之前提到，如果在处理器修复错误之前，攻击者未能成功取到信息，那么将错过进攻机会。于是解决的方向在于，（1）如何可以让系统慢点发现问题，以及（2）如何快速取到信息。两个问题有统一的解决方案，那就是缓存。当处理器执行计算的时候，首先需要获取计算对应的输入。这个过程需要处理器向存储器提交读取指令。而缓存的存在，让这个过程可快可慢：如果读取的指令在缓存里，那么读取可以在60个时钟左右完成，反之，如果读取的指令不在缓存，而在内存，那么读取需要300个左右的时钟。相似的，尽管缓存的存在提供了一条信息泄露的渠道，厂商也不会因为安全问题而放弃它带来的巨大性能提升，由此失去市场。这样的取舍给了进攻者可乘之机。

flush(x)
flush(n)
cache(addr)
	if x != n:
		*addr

考虑以上代码，攻击者利用缓存创造时间差，将分支判断所需要的数据从缓存中删除flush，并且将攻击需要的地址提前读取至缓存cache，那么在计算分支结果之前，攻击者有大于300个时钟的间隔可以进行攻击，其中只需要花费60个读取目标，剩余的时间差即可用于如何将其偷偷运走。

利用Meltdown运走数据

虽然到目前为止攻击者已经可以成功的执行语句，但是简单的访问依然无法奏效，因为处理器会在发现后试图改正预测失败产生的副作用。
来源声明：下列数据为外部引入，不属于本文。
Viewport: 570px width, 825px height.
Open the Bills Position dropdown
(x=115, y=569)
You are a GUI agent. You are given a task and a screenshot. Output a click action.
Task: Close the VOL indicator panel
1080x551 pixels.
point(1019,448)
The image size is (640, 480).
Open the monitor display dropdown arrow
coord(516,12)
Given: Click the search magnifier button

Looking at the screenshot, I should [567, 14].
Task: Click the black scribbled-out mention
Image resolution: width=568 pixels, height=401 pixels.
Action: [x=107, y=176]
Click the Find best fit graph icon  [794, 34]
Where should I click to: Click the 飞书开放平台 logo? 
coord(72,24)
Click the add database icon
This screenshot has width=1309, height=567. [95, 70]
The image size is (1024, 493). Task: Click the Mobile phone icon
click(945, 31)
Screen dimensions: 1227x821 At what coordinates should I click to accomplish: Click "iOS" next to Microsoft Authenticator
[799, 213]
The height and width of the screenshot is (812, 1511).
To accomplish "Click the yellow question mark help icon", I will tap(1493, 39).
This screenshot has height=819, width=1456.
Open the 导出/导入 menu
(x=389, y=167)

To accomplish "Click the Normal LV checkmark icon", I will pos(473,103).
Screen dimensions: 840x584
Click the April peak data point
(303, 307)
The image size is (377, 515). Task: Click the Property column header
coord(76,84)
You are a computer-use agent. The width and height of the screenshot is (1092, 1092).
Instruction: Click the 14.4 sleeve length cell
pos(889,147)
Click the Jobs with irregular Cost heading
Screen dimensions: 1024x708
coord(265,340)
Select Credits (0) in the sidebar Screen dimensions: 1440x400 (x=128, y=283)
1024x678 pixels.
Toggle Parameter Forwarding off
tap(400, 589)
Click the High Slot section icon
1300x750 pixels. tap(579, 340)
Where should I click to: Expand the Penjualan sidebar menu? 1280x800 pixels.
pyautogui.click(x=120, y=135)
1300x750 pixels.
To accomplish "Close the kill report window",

这其中就包括寄存器状态，堆栈指针等等。但是，处理器的设计缺陷使得，并不是所有的痕迹都可以被轻松的擦除，其中最明显的就是缓存记录。由于清除缓存成本极高，不可能在每次分支后追踪哪些记录是新添加的，哪些记录是之前就存在的。于是通过对于缓存的攻击，黑客可以反向推断出处理器在改错过程中的行为。代码如下：

if x != n:
	array[*addr] // *addr = secret
for N in 0, ... 
	time array[N]

可以发现，攻击者并不直接取走得到的secret数值，而是用它作为序号，去敲击对应的缓存位置(array[secret])。通过这样的方法，即便攻击者没有在有限的时间差内完成攻击，也会在处理器内留下一条缓存记录。这样，即便之后处理器成功的恢复了寄存器状态，攻击者只需要对于所有缓存地址进行遍历，分析哪个地址在过去被访问过（被访问过的地址再次访问需要的时间减少），由此在随后取走所需信息。

最终，结合以上三步，攻击者即可在缓存记录中，分析出所需数据。如上图，红色箭头对应的缓存位置由于再次读取所需时间减少，说明最近被处理器访问过，并且留下了痕迹。